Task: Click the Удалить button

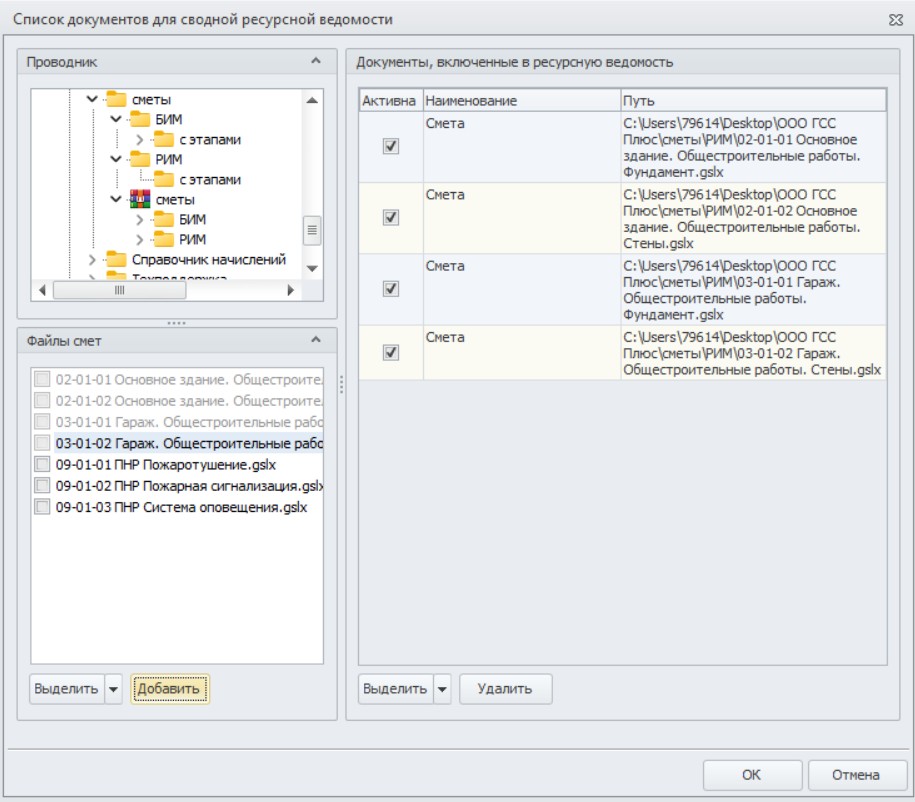Action: click(505, 689)
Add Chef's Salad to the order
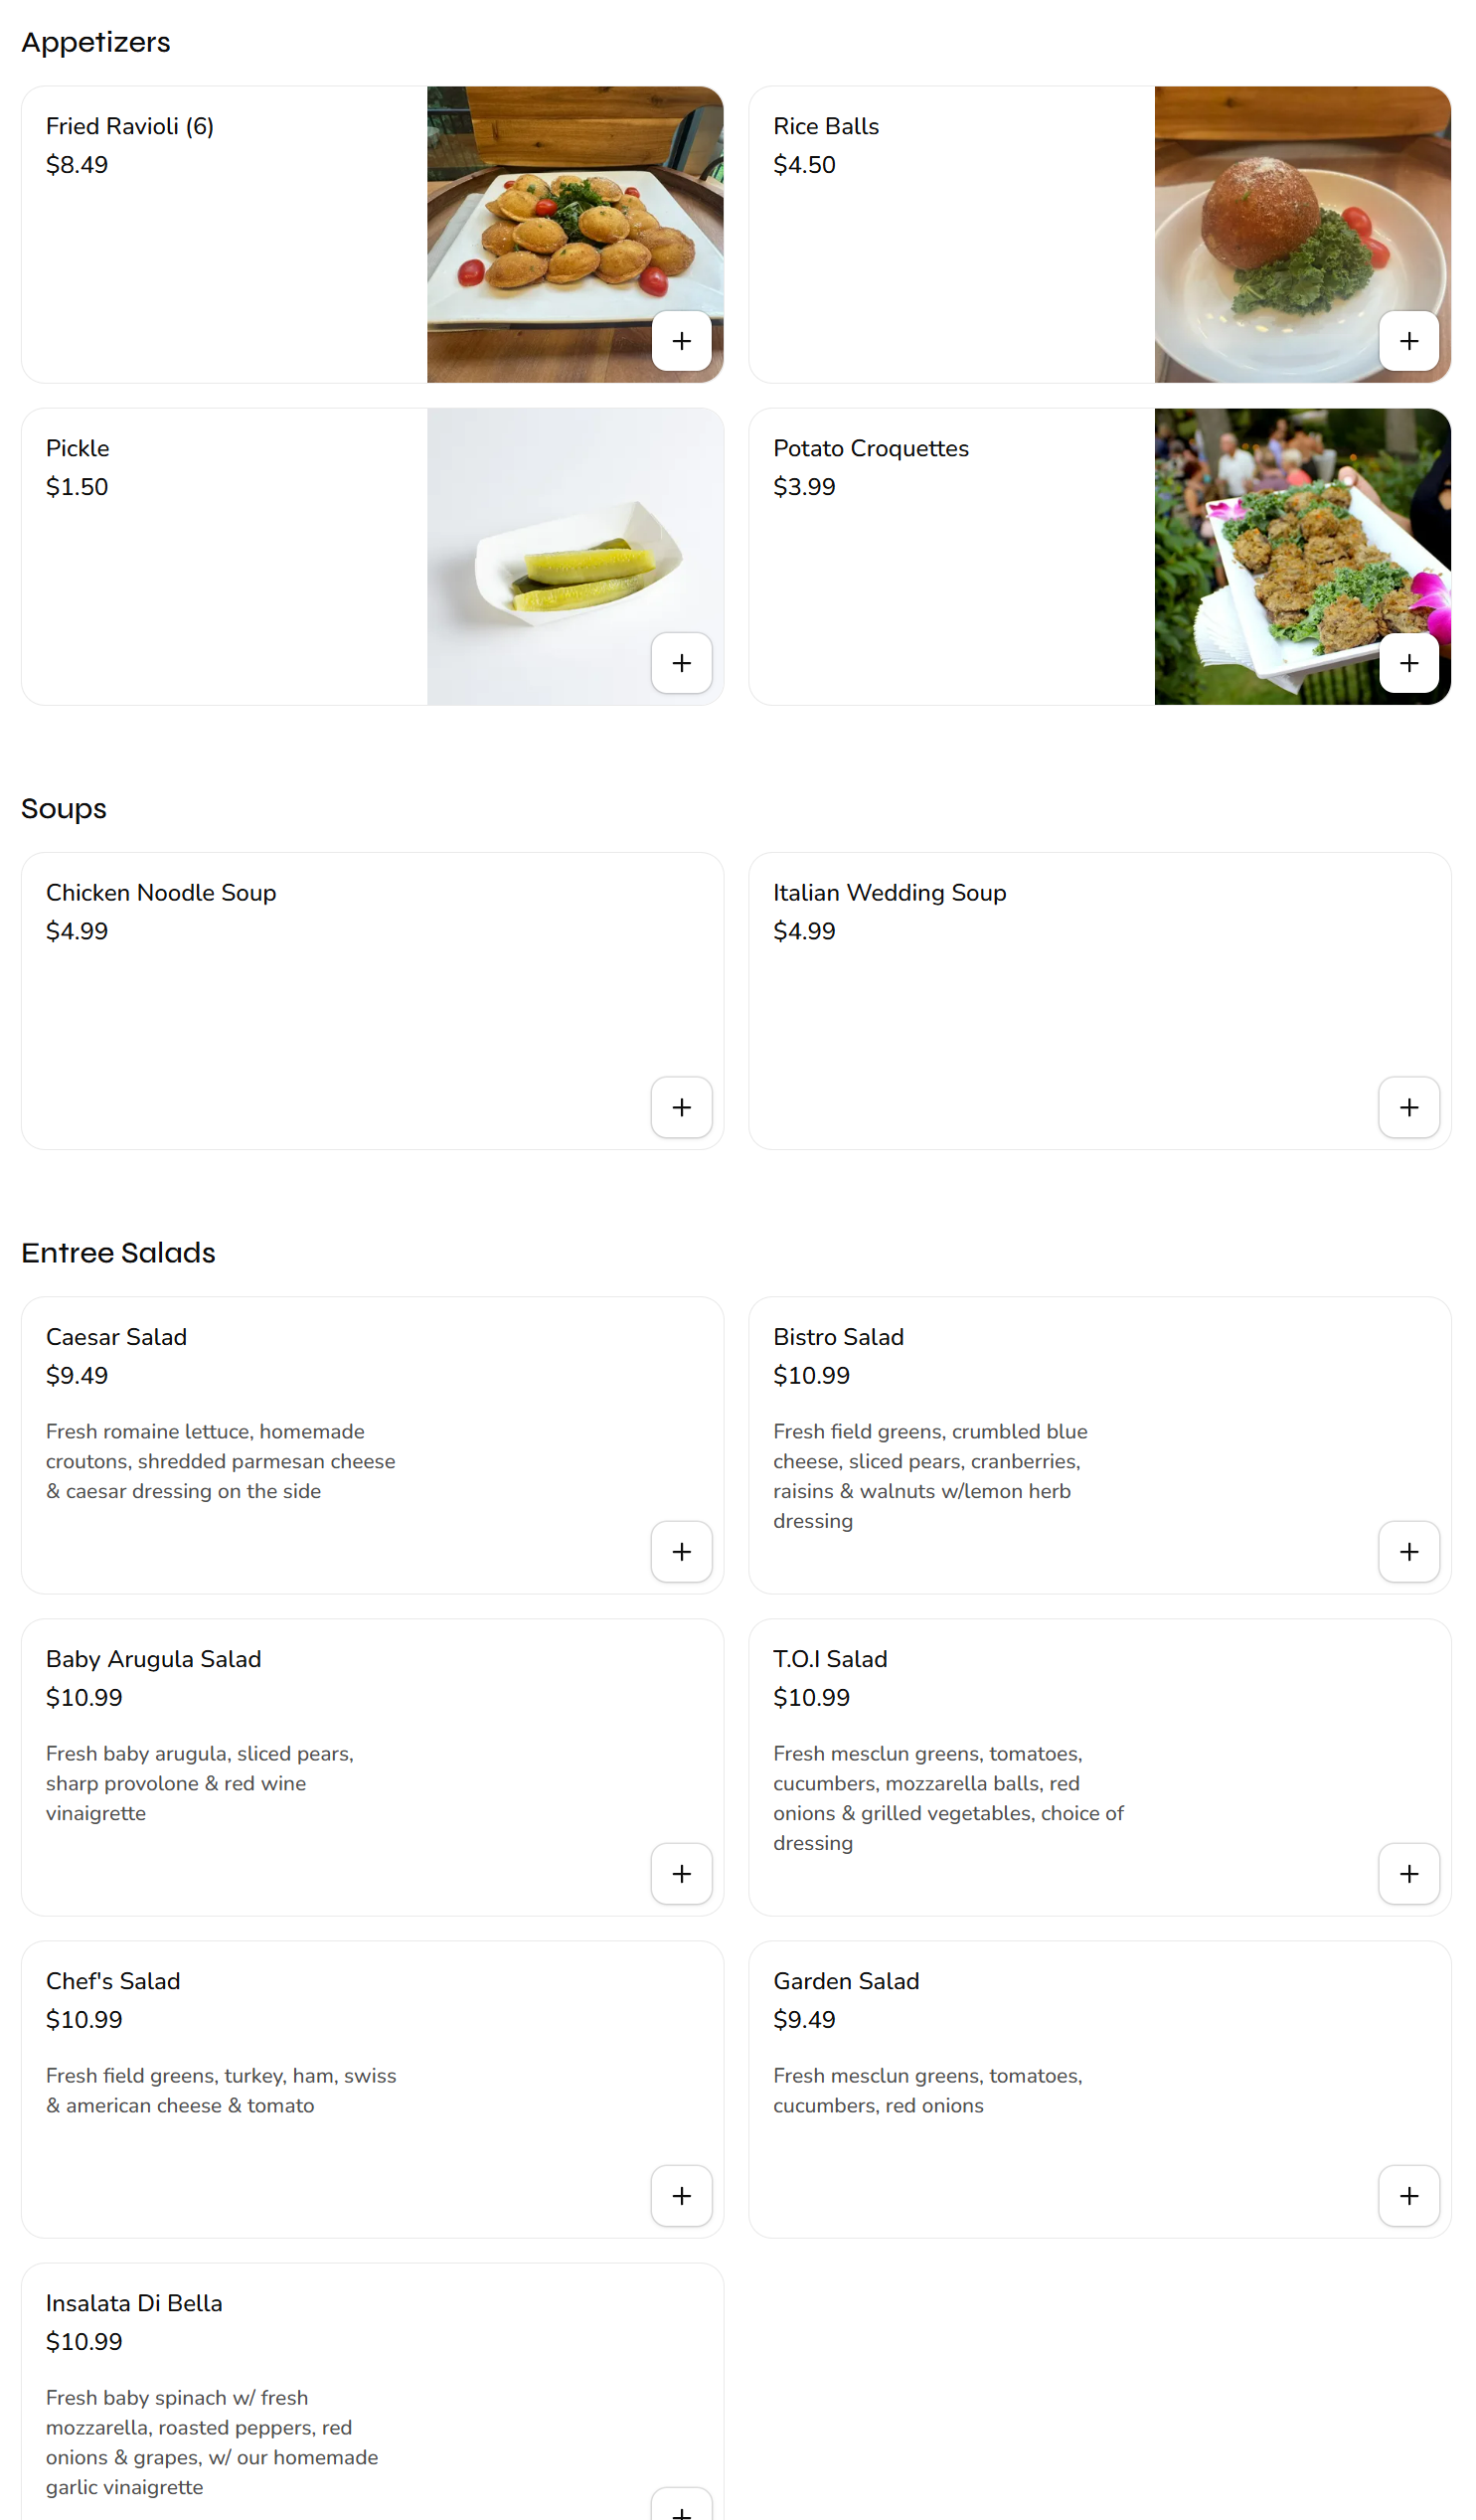 coord(681,2196)
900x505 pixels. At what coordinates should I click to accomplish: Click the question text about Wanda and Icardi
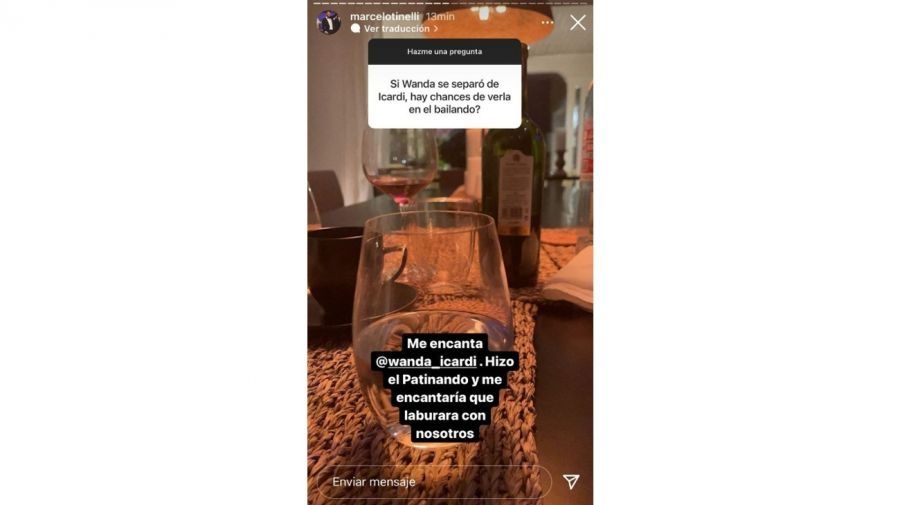(x=445, y=96)
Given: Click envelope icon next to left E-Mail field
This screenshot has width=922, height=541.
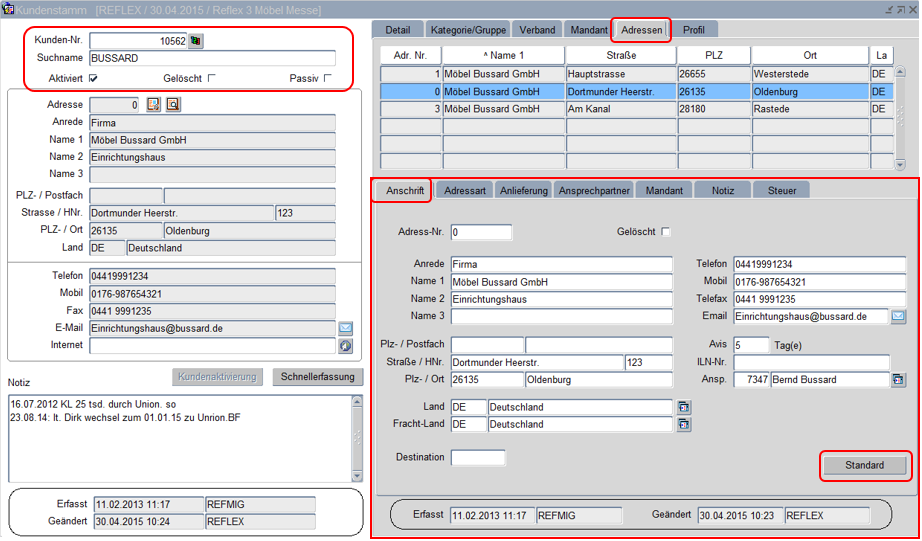Looking at the screenshot, I should tap(345, 328).
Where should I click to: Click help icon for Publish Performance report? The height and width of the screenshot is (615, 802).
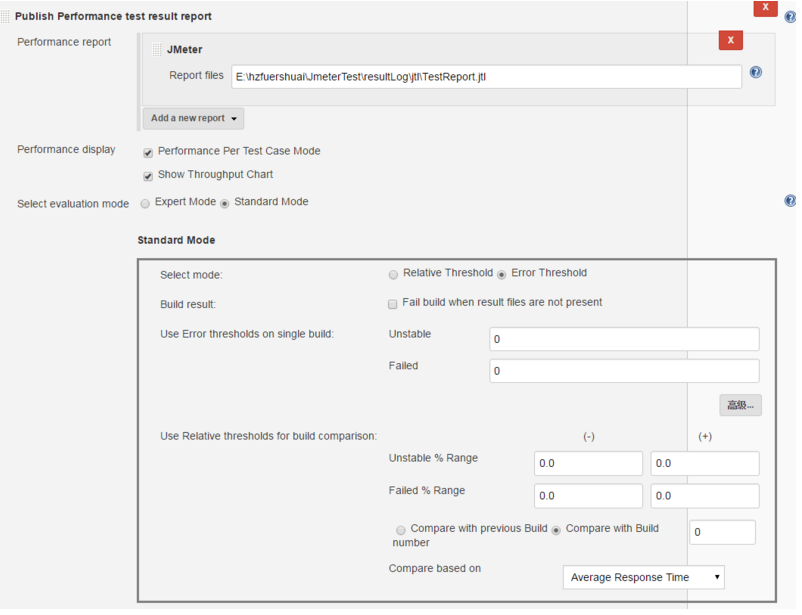(790, 17)
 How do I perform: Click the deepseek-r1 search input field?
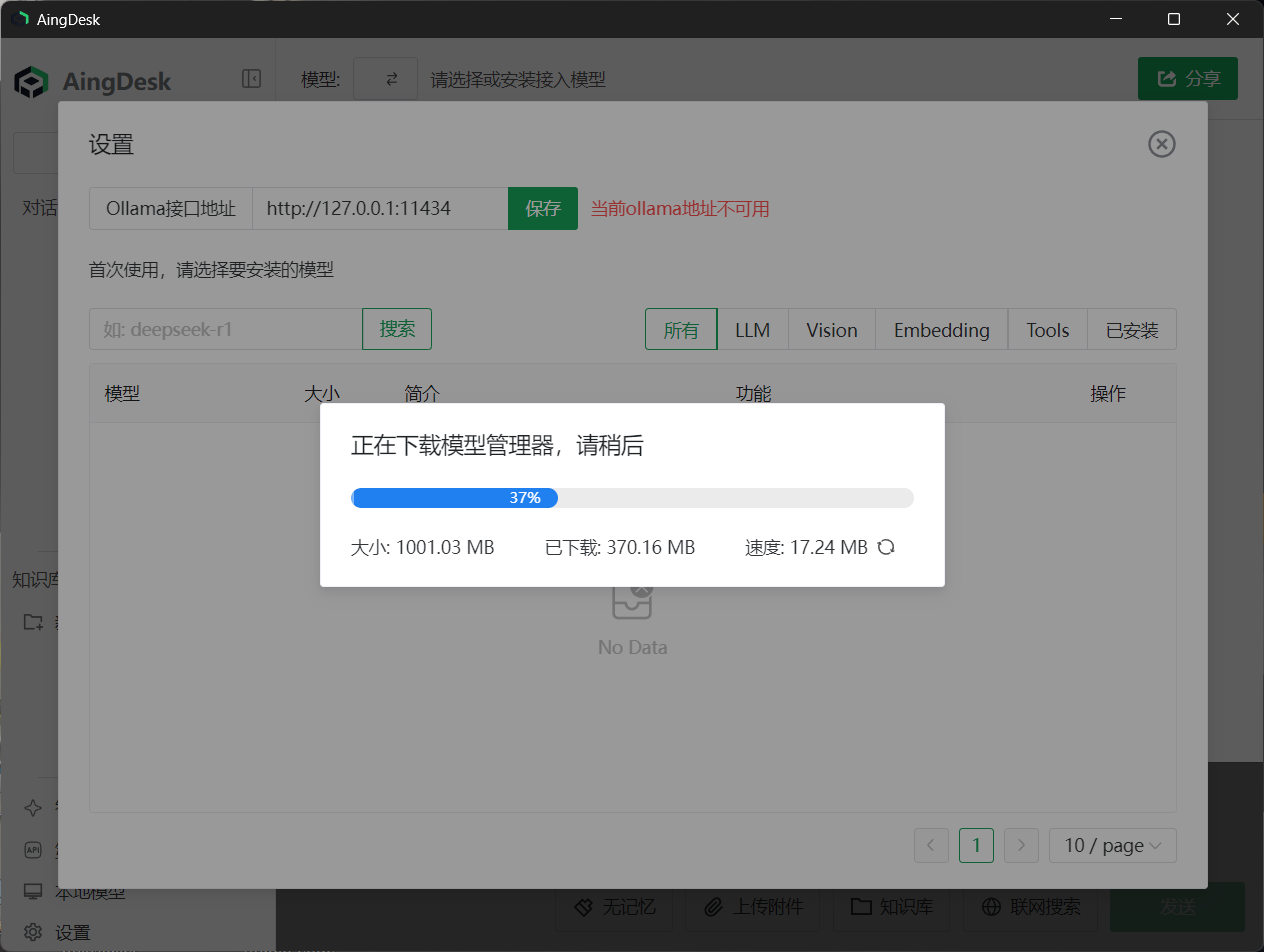[225, 329]
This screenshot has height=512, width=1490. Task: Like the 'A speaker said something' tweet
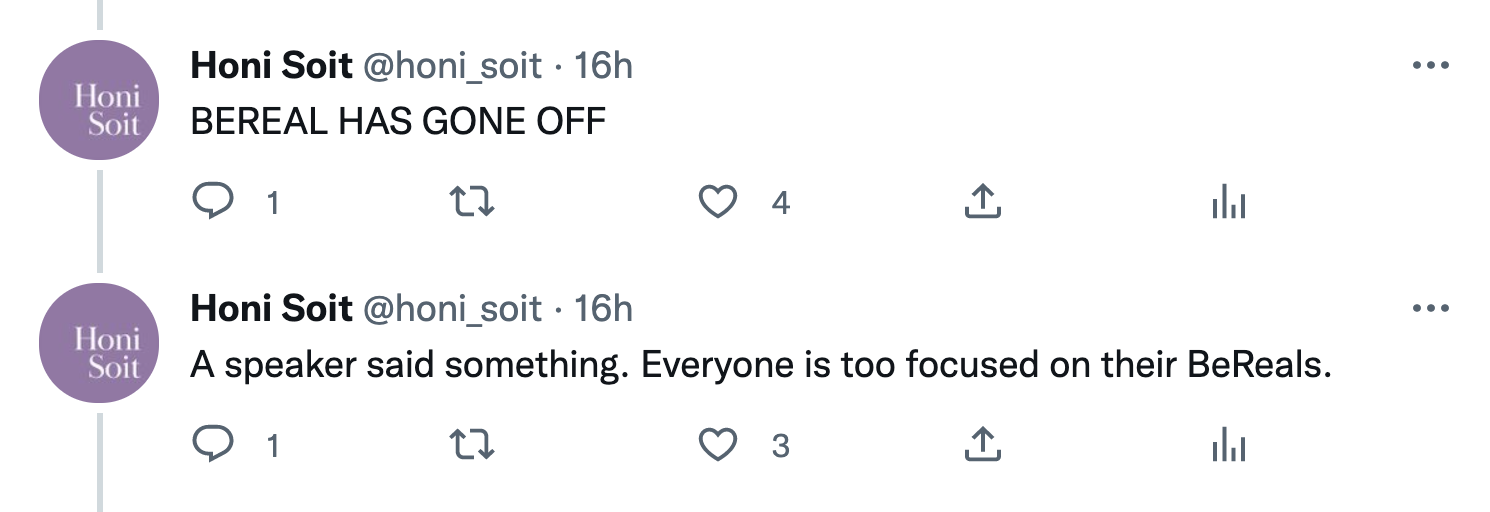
•••••
» Stated goal:
Reproduce the records verbatim from the line containing "Add Chef's Salad to the order" through the end of the records, including both ends. Omit the pictures from your answer.

» Written answer:
Add Chef's Salad to the order
 coord(681,2196)
900x505 pixels. At what coordinates should I click to accomplish: Click the question text about Wanda and Icardi
(x=445, y=96)
Given: Click envelope icon next to left E-Mail field
This screenshot has width=922, height=541.
Looking at the screenshot, I should tap(345, 328).
Where should I click to: Click help icon for Publish Performance report? The height and width of the screenshot is (615, 802).
(790, 17)
 How do I perform: Click the deepseek-r1 search input field?
[225, 329]
This screenshot has height=512, width=1490. Task: Like the 'A speaker said something' tweet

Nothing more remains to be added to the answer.